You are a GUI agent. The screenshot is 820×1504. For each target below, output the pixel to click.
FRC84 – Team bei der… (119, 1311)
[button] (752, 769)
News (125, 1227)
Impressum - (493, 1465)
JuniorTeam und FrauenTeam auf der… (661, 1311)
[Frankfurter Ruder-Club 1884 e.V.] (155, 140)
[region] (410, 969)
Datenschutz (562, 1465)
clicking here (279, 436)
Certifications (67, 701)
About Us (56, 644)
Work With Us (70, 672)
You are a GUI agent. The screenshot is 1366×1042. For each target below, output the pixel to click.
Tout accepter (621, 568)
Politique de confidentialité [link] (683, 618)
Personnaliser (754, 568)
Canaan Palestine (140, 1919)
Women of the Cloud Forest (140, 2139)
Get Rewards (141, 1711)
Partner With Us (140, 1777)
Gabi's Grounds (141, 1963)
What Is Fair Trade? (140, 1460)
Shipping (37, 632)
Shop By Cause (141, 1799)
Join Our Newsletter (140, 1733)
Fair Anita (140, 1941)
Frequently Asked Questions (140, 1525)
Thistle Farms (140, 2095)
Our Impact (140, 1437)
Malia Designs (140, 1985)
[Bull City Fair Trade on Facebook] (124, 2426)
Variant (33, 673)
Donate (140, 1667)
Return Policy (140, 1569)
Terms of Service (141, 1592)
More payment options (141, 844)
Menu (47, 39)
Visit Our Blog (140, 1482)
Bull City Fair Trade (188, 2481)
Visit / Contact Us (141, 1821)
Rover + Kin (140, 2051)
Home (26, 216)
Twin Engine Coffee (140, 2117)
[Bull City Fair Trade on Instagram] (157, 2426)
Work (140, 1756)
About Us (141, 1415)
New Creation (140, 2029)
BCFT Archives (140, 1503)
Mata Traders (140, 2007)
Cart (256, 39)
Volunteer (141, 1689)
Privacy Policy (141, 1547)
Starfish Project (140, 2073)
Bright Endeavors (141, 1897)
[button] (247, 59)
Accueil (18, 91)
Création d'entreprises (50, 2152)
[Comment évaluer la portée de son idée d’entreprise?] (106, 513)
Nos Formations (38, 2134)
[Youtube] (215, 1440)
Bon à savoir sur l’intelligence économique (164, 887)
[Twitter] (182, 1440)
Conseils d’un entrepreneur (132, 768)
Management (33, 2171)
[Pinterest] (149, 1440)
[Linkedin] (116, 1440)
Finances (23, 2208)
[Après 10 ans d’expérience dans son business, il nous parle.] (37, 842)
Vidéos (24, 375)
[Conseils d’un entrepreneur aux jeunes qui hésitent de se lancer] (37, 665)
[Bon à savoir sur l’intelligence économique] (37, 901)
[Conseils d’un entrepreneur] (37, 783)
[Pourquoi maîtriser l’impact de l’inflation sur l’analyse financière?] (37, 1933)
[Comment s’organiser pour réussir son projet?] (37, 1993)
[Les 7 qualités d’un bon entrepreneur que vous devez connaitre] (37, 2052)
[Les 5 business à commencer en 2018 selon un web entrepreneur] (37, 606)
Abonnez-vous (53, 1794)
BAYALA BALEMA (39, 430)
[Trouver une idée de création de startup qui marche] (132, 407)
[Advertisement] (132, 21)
* * *
• Your instructions
All records shown above need to be written out again verbatim.

• Expected answer
You are a GUI agent. The screenshot is 820×1504. For each target below, output the pixel to click.
FRC84 – Team bei der… (119, 1311)
[button] (752, 769)
News (125, 1227)
Impressum - (493, 1465)
JuniorTeam und FrauenTeam auf der… (661, 1311)
[Frankfurter Ruder-Club 1884 e.V.] (155, 140)
[region] (410, 969)
Datenschutz (562, 1465)
clicking here (279, 436)
Certifications (67, 701)
About Us (56, 644)
Work With Us (70, 672)
You are a GUI agent. The screenshot is 1366×1042. For each target below, output the pixel to click.
Tout accepter (621, 568)
Politique de confidentialité [link] (683, 618)
Personnaliser (754, 568)
Canaan Palestine (140, 1919)
Women of the Cloud Forest (140, 2139)
Get Rewards (141, 1711)
Partner With Us (140, 1777)
Gabi's Grounds (141, 1963)
What Is Fair Trade? (140, 1460)
Shipping (37, 632)
Shop By Cause (141, 1799)
Join Our Newsletter (140, 1733)
Fair Anita (140, 1941)
Frequently Asked Questions (140, 1525)
Thistle Farms (140, 2095)
Our Impact (140, 1437)
Malia Designs (140, 1985)
[Bull City Fair Trade on Facebook] (124, 2426)
Variant (33, 673)
Donate (140, 1667)
Return Policy (140, 1569)
Terms of Service (141, 1592)
More payment options (141, 844)
Menu (47, 39)
Visit Our Blog (140, 1482)
Bull City Fair Trade (188, 2481)
Visit / Contact Us (141, 1821)
Rover + Kin (140, 2051)
Home (26, 216)
Twin Engine Coffee (140, 2117)
[Bull City Fair Trade on Instagram] (157, 2426)
Work (140, 1756)
About Us (141, 1415)
New Creation (140, 2029)
BCFT Archives (140, 1503)
Mata Traders (140, 2007)
Cart (256, 39)
Volunteer (141, 1689)
Privacy Policy (141, 1547)
Starfish Project (140, 2073)
Bright Endeavors (141, 1897)
[button] (247, 59)
Accueil (18, 91)
Création d'entreprises (50, 2152)
[Comment évaluer la portée de son idée d’entreprise?] (106, 513)
Nos Formations (38, 2134)
[Youtube] (215, 1440)
Bon à savoir sur l’intelligence économique (164, 887)
[Twitter] (182, 1440)
Conseils d’un entrepreneur (132, 768)
Management (33, 2171)
[Pinterest] (149, 1440)
[Linkedin] (116, 1440)
Finances (23, 2208)
[Après 10 ans d’expérience dans son business, il nous parle.] (37, 842)
Vidéos (24, 375)
[Conseils d’un entrepreneur aux jeunes qui hésitent de se lancer] (37, 665)
[Bon à savoir sur l’intelligence économique] (37, 901)
[Conseils d’un entrepreneur] (37, 783)
[Pourquoi maîtriser l’impact de l’inflation sur l’analyse financière?] (37, 1933)
[Comment s’organiser pour réussir son projet?] (37, 1993)
[Les 7 qualités d’un bon entrepreneur que vous devez connaitre] (37, 2052)
[Les 5 business à commencer en 2018 selon un web entrepreneur] (37, 606)
Abonnez-vous (53, 1794)
BAYALA BALEMA (39, 430)
[Trouver une idée de création de startup qui marche] (132, 407)
[Advertisement] (132, 21)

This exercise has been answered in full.